嬉しそうにはしゃぐ空を見て、愛も笑顔になる。
「早生のみかんがそろそろ頃合いだから、みかん狩りができそうよ」
「みかん?」
「そう。おばあちゃんの畑には、みかんの木があるの」
「みかん。大好きっ!ヤッター!」と無邪気に喜ぶ空に愛は目を丸くした。
みかんの収穫くらいでこんな調子だと、いろいろ楽しめそうだな、と思う。
「安納芋も作ってるから、そのうち収穫できるよ。冬には落ち葉でたき火をして、お芋をじっくりと焼くのも楽しいのよ」
畑のそばには古いけれどしっかりと手入れされた平屋建ての家もある。愛は週末になると、車で40分ほどかけて行き、別荘代わりに使っている。
愛と空の楽しい会話に、むっつりした声が割り込んだ。
「ぼくも行く」
理久の発言に、嘘でしょ、と愛が眉をひそめる。
「部屋探しは?」
なによりも優先させるべきなのに。
「部屋は、……来週でいい」
信じられない発言に愛は口を開けたまま理久を見つめた。
不動産屋を回ったものの眼鏡にかなう物件は見つけられない。その可能性もあるだろう。それなら仕方ない。

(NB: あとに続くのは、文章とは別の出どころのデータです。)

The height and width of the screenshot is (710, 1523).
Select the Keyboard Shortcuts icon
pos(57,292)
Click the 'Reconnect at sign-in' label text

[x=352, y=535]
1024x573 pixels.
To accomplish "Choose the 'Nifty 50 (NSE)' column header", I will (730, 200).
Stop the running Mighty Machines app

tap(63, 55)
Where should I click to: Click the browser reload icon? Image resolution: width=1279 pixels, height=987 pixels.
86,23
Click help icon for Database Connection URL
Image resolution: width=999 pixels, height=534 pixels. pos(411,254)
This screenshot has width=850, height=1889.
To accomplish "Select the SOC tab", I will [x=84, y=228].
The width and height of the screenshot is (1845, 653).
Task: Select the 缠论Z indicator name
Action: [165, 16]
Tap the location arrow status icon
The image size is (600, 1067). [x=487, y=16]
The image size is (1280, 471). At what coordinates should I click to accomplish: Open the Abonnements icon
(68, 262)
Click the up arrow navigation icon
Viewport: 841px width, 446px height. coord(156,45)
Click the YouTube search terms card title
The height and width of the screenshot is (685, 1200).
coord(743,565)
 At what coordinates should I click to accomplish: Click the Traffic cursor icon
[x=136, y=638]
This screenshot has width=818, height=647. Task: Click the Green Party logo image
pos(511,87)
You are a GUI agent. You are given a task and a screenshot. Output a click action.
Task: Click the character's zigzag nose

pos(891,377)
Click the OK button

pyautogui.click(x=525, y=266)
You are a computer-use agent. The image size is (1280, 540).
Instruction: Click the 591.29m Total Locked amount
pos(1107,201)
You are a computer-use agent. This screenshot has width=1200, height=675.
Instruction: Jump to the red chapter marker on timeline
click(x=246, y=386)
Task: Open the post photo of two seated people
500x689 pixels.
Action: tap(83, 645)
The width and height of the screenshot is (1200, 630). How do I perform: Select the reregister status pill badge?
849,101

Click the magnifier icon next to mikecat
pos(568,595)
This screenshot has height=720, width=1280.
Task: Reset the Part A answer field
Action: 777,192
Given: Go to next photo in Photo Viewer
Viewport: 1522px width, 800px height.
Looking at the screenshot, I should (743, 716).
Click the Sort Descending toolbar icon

でも、行動を起こさず部屋に居座られるのは、愛としても納得がいかない。
「課長! 駄目です。部屋を探してください。住まいが見つからないと空くんがかわいそうです。明日から仕事ですよ。保育園は決まっていますか?」
「ああ。保育園なら、スクエアビル2階のたんぽぽ保育園に入園が決まってる」
オフィス街の中にある保育園で、働くママが利用しやすいと聞いたことがある。ここから徒歩2分くらいだろうか。
「そうなんですか」
愛は意気消沈だ。
「ああ。会社からも近いし、前に帰国した時に申し込んでおいた。今日は愛を手伝うことにする」
『愛』と、どさくさに紛れて呼ばれたことにも気づけないほど、愛は肩を落として萎んだ。